When staff at CyberKeel investigated email activity at a medium-sized shipping firm, they made a shocking discovery.
“Someone had hacked into the systems of the company and planted a small virus,” explains co-founder Lars Jensen. “They would then monitor all emails to and from people in the finance department.”
Whenever one of the firm’s fuel suppliers would send an email asking for payment, the virus simply changed the text of the message before it was read, adding a different bank account number.
“Several million dollars,” says Mr Jensen, were transferred to the hackers before the company cottoned on.
After the NotPetya cyber-attack in June, major firms including shipping giant Maersk were badly affected.
In fact, Maersk revealed this week that the incident could cost it as much as $300 million (£155 million) in profits.
But Mr Jensen has long believed that that the shipping industry needs to protect itself better against hackers – the fraud case dealt with by CyberKeel was just another example.

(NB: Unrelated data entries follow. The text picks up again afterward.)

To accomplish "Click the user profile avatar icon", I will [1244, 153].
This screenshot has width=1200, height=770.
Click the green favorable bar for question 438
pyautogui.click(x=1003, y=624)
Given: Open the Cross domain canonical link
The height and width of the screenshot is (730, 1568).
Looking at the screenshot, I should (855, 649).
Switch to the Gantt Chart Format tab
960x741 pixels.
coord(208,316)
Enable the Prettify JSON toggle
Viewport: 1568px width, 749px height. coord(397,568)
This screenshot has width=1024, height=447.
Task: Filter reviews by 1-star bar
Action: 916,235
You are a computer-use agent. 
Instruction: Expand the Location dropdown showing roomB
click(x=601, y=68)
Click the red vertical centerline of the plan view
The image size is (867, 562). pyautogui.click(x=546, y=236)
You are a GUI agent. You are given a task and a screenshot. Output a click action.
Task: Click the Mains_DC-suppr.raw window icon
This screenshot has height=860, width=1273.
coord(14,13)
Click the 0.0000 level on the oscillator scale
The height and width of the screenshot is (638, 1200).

The firm was launched more than three years ago after Mr Jensen teamed up with business partner Morten Schenk, a former lieutenant in the Danish military who Jensen describes as “one of those guys who could hack almost anything”.
They wanted to offer penetration testing – investigative tests of security – to shipping companies. The initial response they got, however, was far from rosy.
“I got pretty consistent feedback from people I spoke to and that was, ‘Don’t waste your time, we’re pretty safe, there’s no need’,” he recalls.
Today, that sentiment is becoming rarer.
The consequences of suffering from the NotPetya cyber-attack for Maersk included the shutting down of some port terminals managed by its subsidiary APM.
The industry is now painfully aware that physical shipping operations are vulnerable to digital disruption.
Breaking into a shipping firm’s computer systems can allow attackers to access sensitive information. One of the most serious cases that has been made public concerns a global shipping conglomerate that was hacked by pirates.
They wanted to find out which vessels were transporting the particular cargo they planned to seize.
A report on the case by the cyber-security team at telecoms company Verizon describes the precision of the operation.
“They’d board a vessel, locate by barcode specific sought-after crates containing valuables, steal the contents of that crate – and that crate only – and then depart the vessel without further incident,” it states.